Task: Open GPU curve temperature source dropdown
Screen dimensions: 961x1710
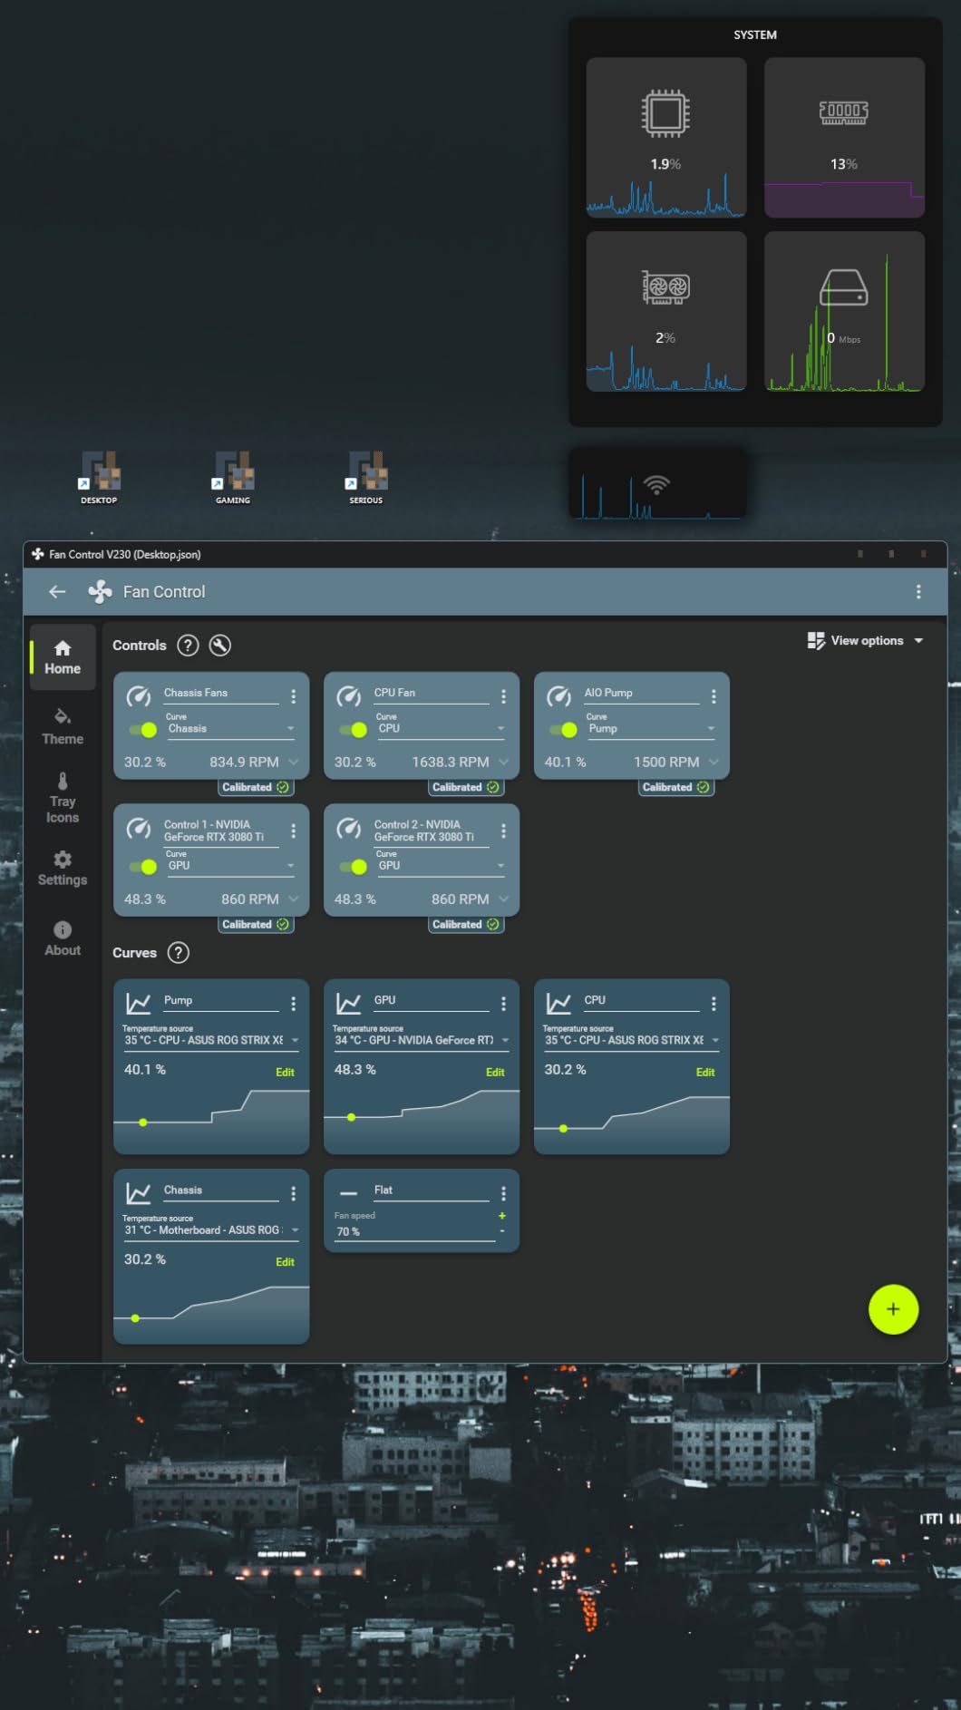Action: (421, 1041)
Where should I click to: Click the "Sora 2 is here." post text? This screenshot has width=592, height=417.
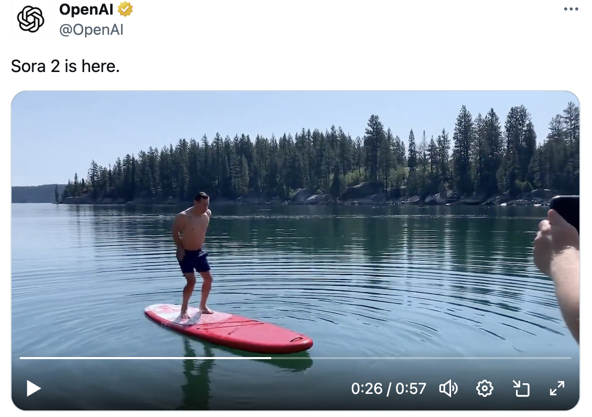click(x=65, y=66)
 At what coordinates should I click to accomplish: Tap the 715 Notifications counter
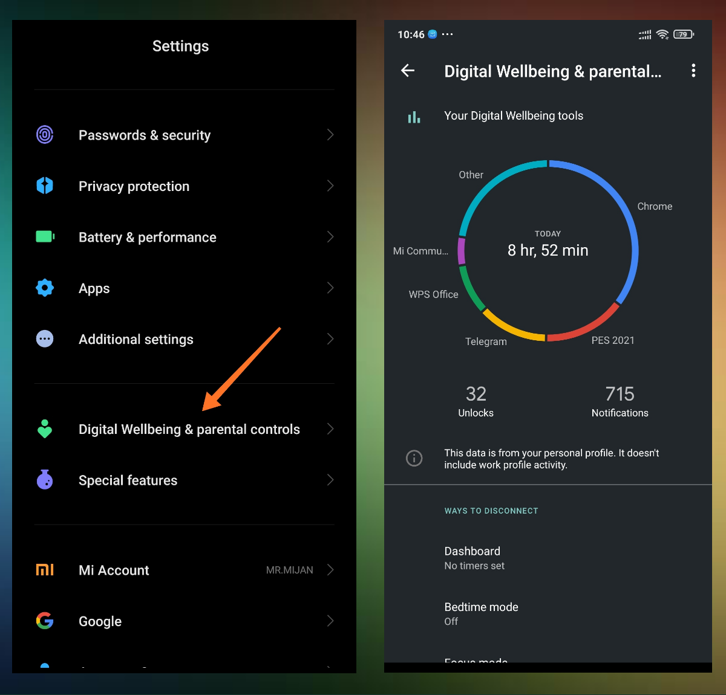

— Directions —
Pictures excluded, print only the lines from the one with "Where should I" through the end of the entries above, exactly as written.

— Written solution —
Where should I click to: Click the "Sora 2 is here." post text? This screenshot has width=592, height=417.
click(x=65, y=66)
 At what coordinates should I click to accomplish: Tap the 715 Notifications counter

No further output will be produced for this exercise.